▶ **Gestellte Aufgabe**:
Stelle alle folgenden Zeilen als Markdown-Tabelle mit den Spalten „Nr“ für eine fortlaufende Nummer und „Zeile“ für den Text der Zeile dar. Leere Zeilen lässt du dabei weg.

--

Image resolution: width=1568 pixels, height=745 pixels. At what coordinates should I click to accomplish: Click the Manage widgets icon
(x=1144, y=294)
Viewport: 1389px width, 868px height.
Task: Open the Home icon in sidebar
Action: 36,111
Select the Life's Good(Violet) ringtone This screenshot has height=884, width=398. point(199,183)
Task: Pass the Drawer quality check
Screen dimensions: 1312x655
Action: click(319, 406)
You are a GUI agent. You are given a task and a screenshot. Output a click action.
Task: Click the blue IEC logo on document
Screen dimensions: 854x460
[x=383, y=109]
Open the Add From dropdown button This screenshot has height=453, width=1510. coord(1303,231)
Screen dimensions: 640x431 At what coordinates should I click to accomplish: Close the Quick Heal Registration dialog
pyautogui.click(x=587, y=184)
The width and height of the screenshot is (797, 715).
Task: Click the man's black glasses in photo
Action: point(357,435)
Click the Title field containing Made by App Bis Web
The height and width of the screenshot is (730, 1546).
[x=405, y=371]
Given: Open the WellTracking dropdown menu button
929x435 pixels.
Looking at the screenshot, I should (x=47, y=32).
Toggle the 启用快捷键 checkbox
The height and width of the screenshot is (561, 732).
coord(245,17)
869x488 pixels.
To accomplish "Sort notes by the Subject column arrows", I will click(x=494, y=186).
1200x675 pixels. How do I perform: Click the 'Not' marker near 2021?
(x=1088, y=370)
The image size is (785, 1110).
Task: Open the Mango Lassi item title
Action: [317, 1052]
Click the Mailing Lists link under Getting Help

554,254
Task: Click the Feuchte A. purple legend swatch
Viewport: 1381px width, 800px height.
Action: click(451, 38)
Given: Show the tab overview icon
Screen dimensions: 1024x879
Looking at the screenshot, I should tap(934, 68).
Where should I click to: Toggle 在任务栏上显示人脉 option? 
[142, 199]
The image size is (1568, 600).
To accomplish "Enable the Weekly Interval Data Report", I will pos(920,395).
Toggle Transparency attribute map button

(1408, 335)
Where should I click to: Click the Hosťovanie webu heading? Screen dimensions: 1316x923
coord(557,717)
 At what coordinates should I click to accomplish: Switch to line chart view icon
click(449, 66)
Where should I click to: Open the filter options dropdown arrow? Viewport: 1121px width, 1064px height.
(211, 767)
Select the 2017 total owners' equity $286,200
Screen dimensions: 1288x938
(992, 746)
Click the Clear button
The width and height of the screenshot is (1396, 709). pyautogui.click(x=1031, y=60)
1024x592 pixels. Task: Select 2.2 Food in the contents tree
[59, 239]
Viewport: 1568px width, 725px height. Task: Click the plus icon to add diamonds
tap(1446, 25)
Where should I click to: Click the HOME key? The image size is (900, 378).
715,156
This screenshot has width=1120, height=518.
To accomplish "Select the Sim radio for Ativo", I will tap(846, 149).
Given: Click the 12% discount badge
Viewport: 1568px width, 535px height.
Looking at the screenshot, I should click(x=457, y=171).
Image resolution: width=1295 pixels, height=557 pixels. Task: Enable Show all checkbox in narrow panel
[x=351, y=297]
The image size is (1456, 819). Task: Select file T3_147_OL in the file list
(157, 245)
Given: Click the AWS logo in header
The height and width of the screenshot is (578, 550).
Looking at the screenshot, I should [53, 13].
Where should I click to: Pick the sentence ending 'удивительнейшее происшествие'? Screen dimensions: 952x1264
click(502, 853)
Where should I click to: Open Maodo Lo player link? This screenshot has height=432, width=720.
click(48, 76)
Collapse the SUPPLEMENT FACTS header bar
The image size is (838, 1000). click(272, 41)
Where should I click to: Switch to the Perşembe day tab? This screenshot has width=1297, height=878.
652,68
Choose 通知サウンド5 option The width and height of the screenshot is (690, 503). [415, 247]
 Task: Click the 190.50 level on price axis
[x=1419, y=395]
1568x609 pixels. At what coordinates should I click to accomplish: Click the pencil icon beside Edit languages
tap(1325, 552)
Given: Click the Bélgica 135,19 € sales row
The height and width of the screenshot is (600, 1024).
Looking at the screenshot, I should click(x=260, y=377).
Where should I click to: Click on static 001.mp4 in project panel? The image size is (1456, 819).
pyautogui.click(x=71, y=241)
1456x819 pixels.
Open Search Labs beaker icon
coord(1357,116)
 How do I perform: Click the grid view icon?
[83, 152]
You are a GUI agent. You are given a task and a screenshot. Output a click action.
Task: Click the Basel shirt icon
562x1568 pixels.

--

▶ **Lösung**:
| Nr | Zeile |
|---|---|
| 1 | Image resolution: width=1568 pixels, height=745 pixels. At what coordinates should I click to accomplish: Click the Manage widgets icon |
| 2 | (x=1144, y=294) |
| 3 | Viewport: 1389px width, 868px height. |
| 4 | Task: Open the Home icon in sidebar |
| 5 | Action: 36,111 |
| 6 | Select the Life's Good(Violet) ringtone This screenshot has height=884, width=398. point(199,183) |
| 7 | Task: Pass the Drawer quality check |
| 8 | Screen dimensions: 1312x655 |
| 9 | Action: click(319, 406) |
| 10 | You are a GUI agent. You are given a task and a screenshot. Output a click action. |
| 11 | Task: Click the blue IEC logo on document |
| 12 | Screen dimensions: 854x460 |
| 13 | [x=383, y=109] |
| 14 | Open the Add From dropdown button This screenshot has height=453, width=1510. coord(1303,231) |
| 15 | Screen dimensions: 640x431 At what coordinates should I click to accomplish: Close the Quick Heal Registration dialog |
| 16 | pyautogui.click(x=587, y=184) |
| 17 | The width and height of the screenshot is (797, 715). |
| 18 | Task: Click the man's black glasses in photo |
| 19 | Action: point(357,435) |
| 20 | Click the Title field containing Made by App Bis Web |
| 21 | The height and width of the screenshot is (730, 1546). |
| 22 | [x=405, y=371] |
| 23 | Given: Open the WellTracking dropdown menu button |
| 24 | 929x435 pixels. |
| 25 | Looking at the screenshot, I should (x=47, y=32). |
| 26 | Toggle the 启用快捷键 checkbox |
| 27 | The height and width of the screenshot is (561, 732). |
| 28 | coord(245,17) |
| 29 | 869x488 pixels. |
| 30 | To accomplish "Sort notes by the Subject column arrows", I will click(x=494, y=186). |
| 31 | 1200x675 pixels. How do I perform: Click the 'Not' marker near 2021? |
| 32 | (x=1088, y=370) |
| 33 | The image size is (785, 1110). |
| 34 | Task: Open the Mango Lassi item title |
| 35 | Action: [317, 1052] |
| 36 | Click the Mailing Lists link under Getting Help |
| 37 | 554,254 |
| 38 | Task: Click the Feuchte A. purple legend swatch |
| 39 | Viewport: 1381px width, 800px height. |
| 40 | Action: click(451, 38) |
| 41 | Given: Show the tab overview icon |
| 42 | Screen dimensions: 1024x879 |
| 43 | Looking at the screenshot, I should tap(934, 68). |
| 44 | Where should I click to: Toggle 在任务栏上显示人脉 option?  |
| 45 | [142, 199] |
| 46 | The image size is (1568, 600). |
| 47 | To accomplish "Enable the Weekly Interval Data Report", I will pos(920,395). |
| 48 | Toggle Transparency attribute map button |
| 49 | (1408, 335) |
| 50 | Where should I click to: Click the Hosťovanie webu heading? Screen dimensions: 1316x923 |
| 51 | coord(557,717) |
| 52 |  At what coordinates should I click to accomplish: Switch to line chart view icon |
| 53 | click(449, 66) |
| 54 | Where should I click to: Open the filter options dropdown arrow? Viewport: 1121px width, 1064px height. |
| 55 | (211, 767) |
| 56 | Select the 2017 total owners' equity $286,200 |
| 57 | Screen dimensions: 1288x938 |
| 58 | (992, 746) |
| 59 | Click the Clear button |
| 60 | The width and height of the screenshot is (1396, 709). pyautogui.click(x=1031, y=60) |
| 61 | 1024x592 pixels. Task: Select 2.2 Food in the contents tree |
| 62 | [59, 239] |
| 63 | Viewport: 1568px width, 725px height. Task: Click the plus icon to add diamonds |
| 64 | tap(1446, 25) |
| 65 | Where should I click to: Click the HOME key? The image size is (900, 378). |
| 66 | 715,156 |
| 67 | This screenshot has width=1120, height=518. |
| 68 | To accomplish "Select the Sim radio for Ativo", I will tap(846, 149). |
| 69 | Given: Click the 12% discount badge |
| 70 | Viewport: 1568px width, 535px height. |
| 71 | Looking at the screenshot, I should click(x=457, y=171). |
| 72 | Image resolution: width=1295 pixels, height=557 pixels. Task: Enable Show all checkbox in narrow panel |
| 73 | [x=351, y=297] |
| 74 | The image size is (1456, 819). Task: Select file T3_147_OL in the file list |
| 75 | (157, 245) |
| 76 | Given: Click the AWS logo in header |
| 77 | The height and width of the screenshot is (578, 550). |
| 78 | Looking at the screenshot, I should [53, 13]. |
| 79 | Where should I click to: Pick the sentence ending 'удивительнейшее происшествие'? Screen dimensions: 952x1264 |
| 80 | click(502, 853) |
| 81 | Where should I click to: Open Maodo Lo player link? This screenshot has height=432, width=720. |
| 82 | click(48, 76) |
| 83 | Collapse the SUPPLEMENT FACTS header bar |
| 84 | The image size is (838, 1000). click(272, 41) |
| 85 | Where should I click to: Switch to the Perşembe day tab? This screenshot has width=1297, height=878. |
| 86 | 652,68 |
| 87 | Choose 通知サウンド5 option The width and height of the screenshot is (690, 503). [415, 247] |
| 88 |  Task: Click the 190.50 level on price axis |
| 89 | [x=1419, y=395] |
| 90 | 1568x609 pixels. At what coordinates should I click to accomplish: Click the pencil icon beside Edit languages |
| 91 | tap(1325, 552) |
| 92 | Given: Click the Bélgica 135,19 € sales row |
| 93 | The height and width of the screenshot is (600, 1024). |
| 94 | Looking at the screenshot, I should click(x=260, y=377). |
| 95 | Where should I click to: Click on static 001.mp4 in project panel? The image size is (1456, 819). |
| 96 | pyautogui.click(x=71, y=241) |
| 97 | 1456x819 pixels. |
| 98 | Open Search Labs beaker icon |
| 99 | coord(1357,116) |
| 100 |  How do I perform: Click the grid view icon? |
| 101 | [83, 152] |
| 102 | You are a GUI agent. You are given a task and a screenshot. Output a click action. |
| 103 | Task: Click the Basel shirt icon |
| 104 | 562x1568 pixels. |